LA IMPORTANCIA DE LA RED VECINAL
Pero no todo ha sido negativo en esta crisis. El confinamiento ha favorecido el acercamiento vecinal, la solidaridad con los que viven esta circunstancia histórica pared con pared. Así se han creado redes comunitarias en las que los jóvenes están preocupándose por sus vecinos mayores, haciéndoles la compra o preocupándose por su día a día. Ahora es el momento de que las administraciones se implique en esta realidad de la soledad no deseada, que se da sobre todo entres las personas mayores de las grandes ciudades, ya que en las pequeñas o en los pueblos la red vecinal y familiar es mucho más intensa. En Reino Unido ya hablaban antes del Covid de epidemia social y han creado una Secretaría de Estado específicamente para combatirla.
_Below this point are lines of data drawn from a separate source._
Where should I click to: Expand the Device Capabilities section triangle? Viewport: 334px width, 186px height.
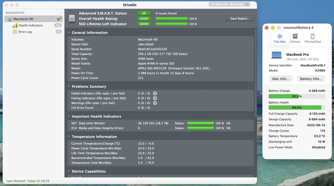pyautogui.click(x=69, y=171)
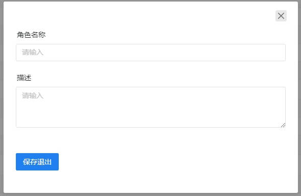Click the 保存退出 button
The image size is (301, 196).
pos(37,162)

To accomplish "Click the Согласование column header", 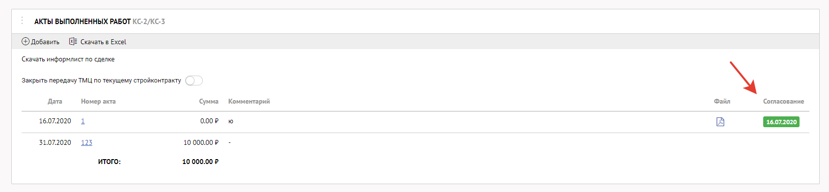I will point(783,101).
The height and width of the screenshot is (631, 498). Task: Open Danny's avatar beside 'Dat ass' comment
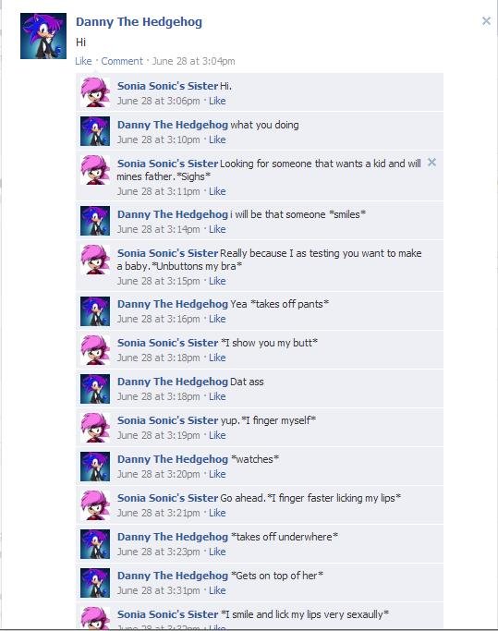95,389
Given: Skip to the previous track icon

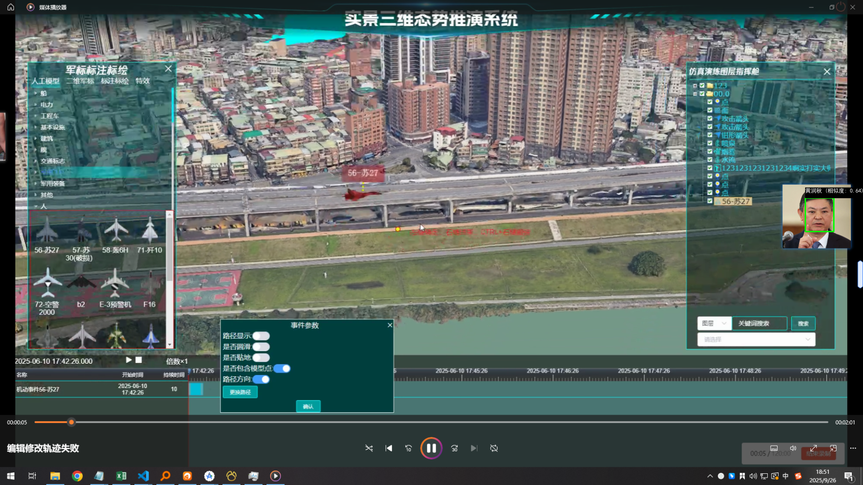Looking at the screenshot, I should point(389,448).
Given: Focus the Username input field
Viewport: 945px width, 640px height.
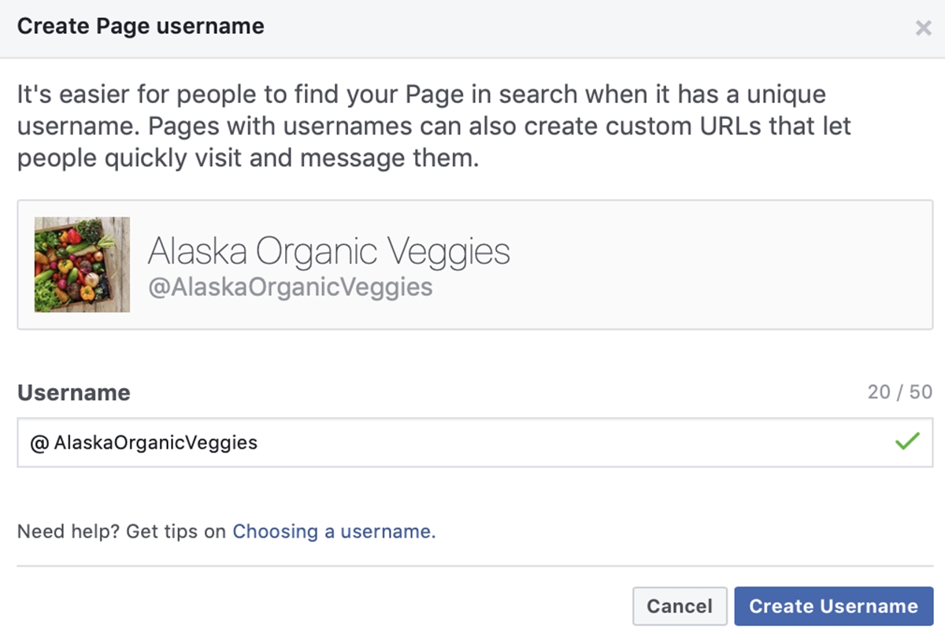Looking at the screenshot, I should pyautogui.click(x=475, y=442).
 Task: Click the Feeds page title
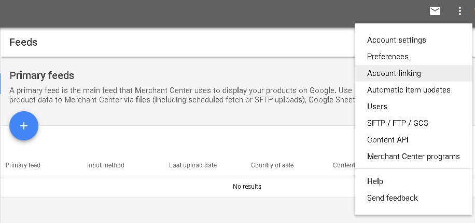click(23, 42)
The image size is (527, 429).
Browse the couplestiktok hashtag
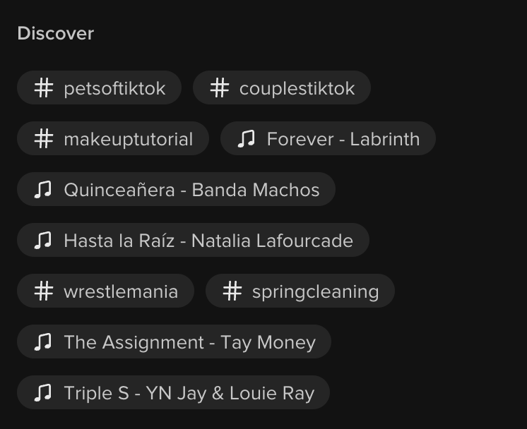pyautogui.click(x=297, y=88)
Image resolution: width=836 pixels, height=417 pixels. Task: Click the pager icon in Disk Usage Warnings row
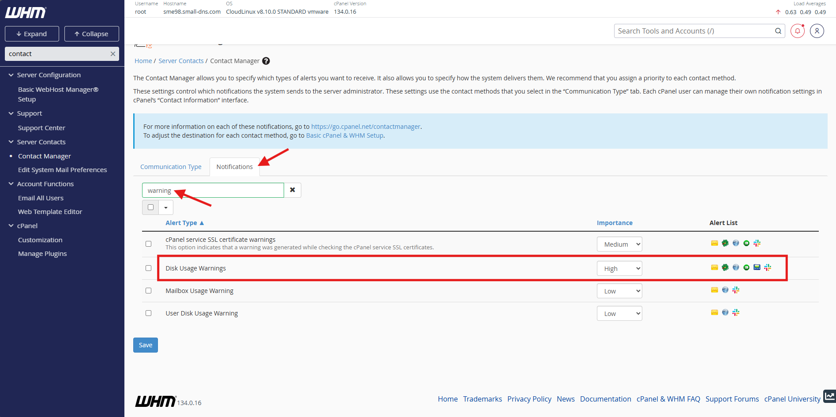(x=757, y=267)
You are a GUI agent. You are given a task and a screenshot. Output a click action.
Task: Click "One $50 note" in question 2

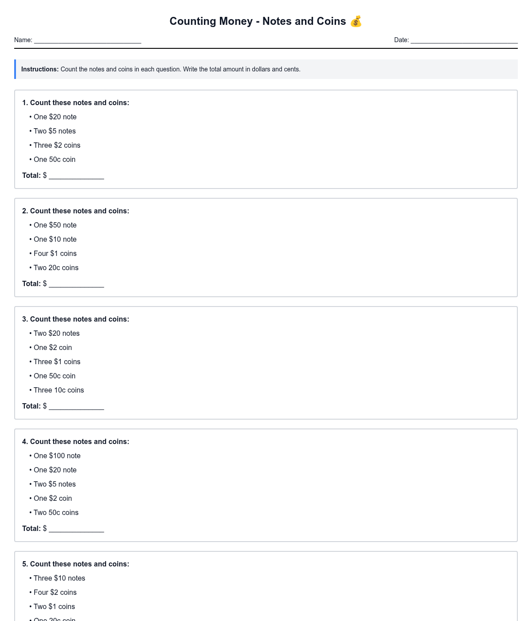pos(55,225)
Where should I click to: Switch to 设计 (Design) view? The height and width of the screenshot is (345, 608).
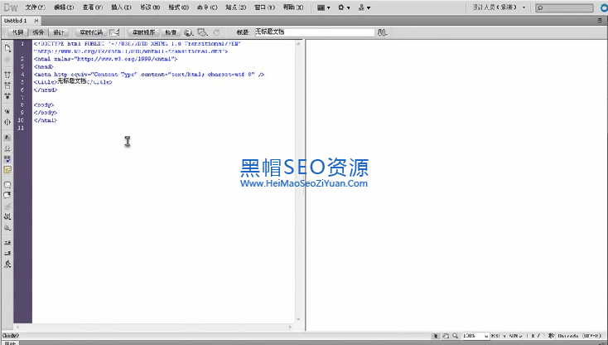59,32
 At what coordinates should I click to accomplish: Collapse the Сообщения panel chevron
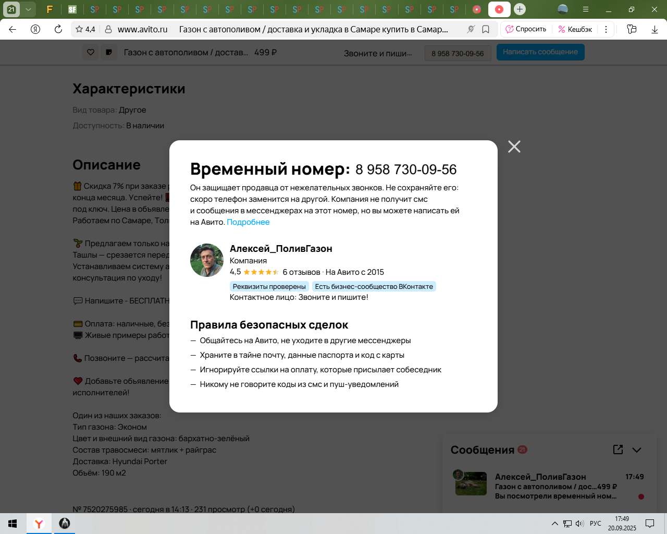tap(637, 450)
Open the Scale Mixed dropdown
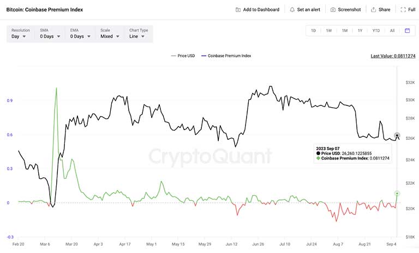This screenshot has height=253, width=419. 110,34
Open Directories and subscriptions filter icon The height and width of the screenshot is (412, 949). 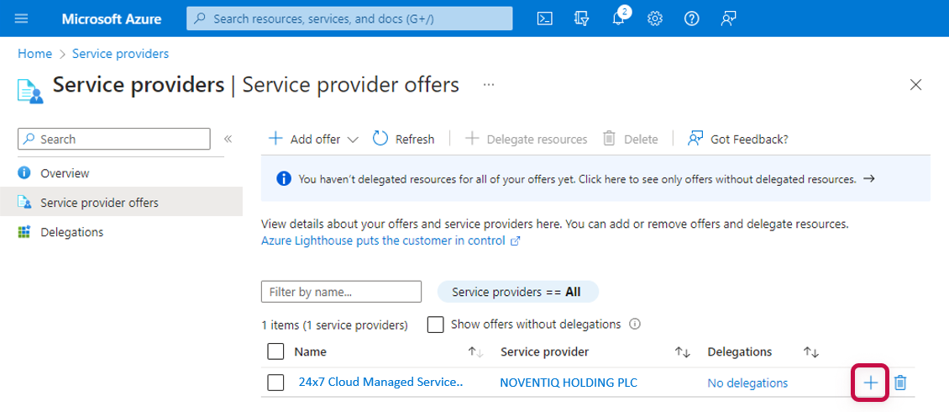[x=581, y=18]
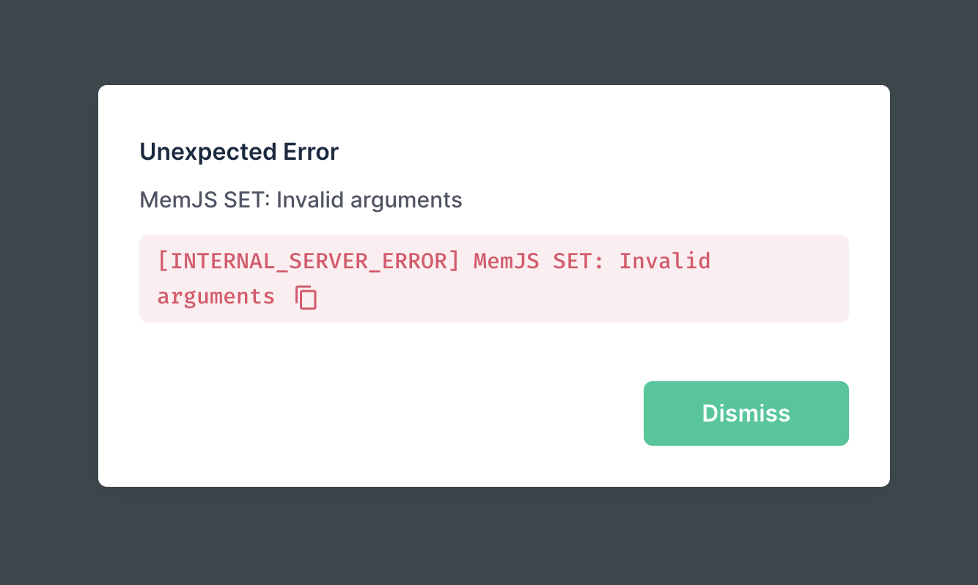Dismiss the Unexpected Error dialog
This screenshot has height=585, width=978.
pyautogui.click(x=746, y=413)
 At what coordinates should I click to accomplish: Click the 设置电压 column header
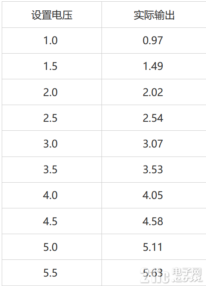pos(52,15)
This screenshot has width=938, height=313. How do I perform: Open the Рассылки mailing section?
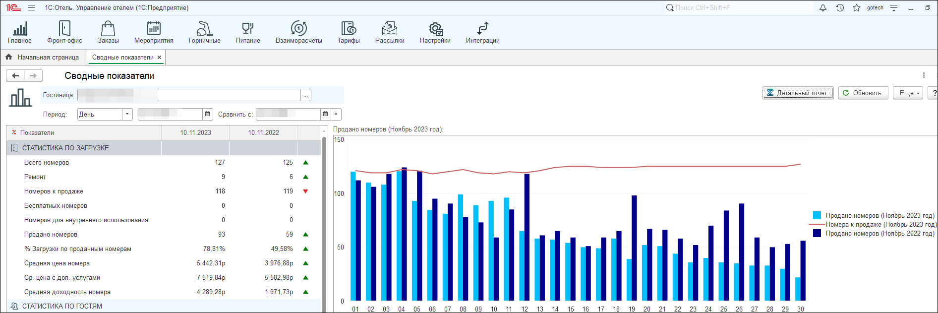(x=390, y=32)
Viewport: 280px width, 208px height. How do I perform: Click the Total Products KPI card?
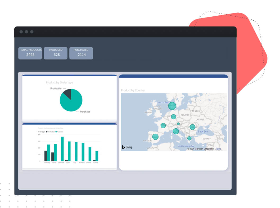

Las instituciones han de poner en marcha programas de acompañamiento, ocio y socialización, aprovechando la teleasistencia y las nuevas tecnologías. También la ciudadanía debe reaccionar y volver a actuar como radares para descubrir casos de ancianos en situación vulnerable más allá de esta crisis. La relación intergeneracional tiene que ser un ‘gana-gana’ en el que los mayores pueden intercambiar su experiencia vital y los jóvenes las novedades de la vida moderna.
También es necesario un cambio de concepto de residencias o geriátricos, una tema que necesita un artículo propio, sobre todo después de que la pandemia haya desvelado la lamentable situación de muchos de ellos. En muchos casos se han convertido en un mero ‘aparcaancianos’ en el que dejamos a nuestros seres queridos encerrados y sin motivaciones vitales, pasando el tiempo aburridos esperando la hora de comida o sueño para matar la monotonía. Las actividades y su apertura a la sociedad es fundamental para retrasar su deterioro físico, cognitivo y afectivo.
Además, existen otros modelos alternativos al residencial, que ya se están probando en otros países europeos, para personas con bajo nivel de dependencia, que valoran la independencia de un piso pero con servicios sanitarios y de ocio compartidos entre personas en la misma situación. Llegó el momento de los mayores. No hacen falta elecciones.
Artículo escrito por Julio de la Fuente Blanco, periodista, criminólogo y responsable de Prensa del Colegio Profesional de la Criminología de la Comunidad de Madrid.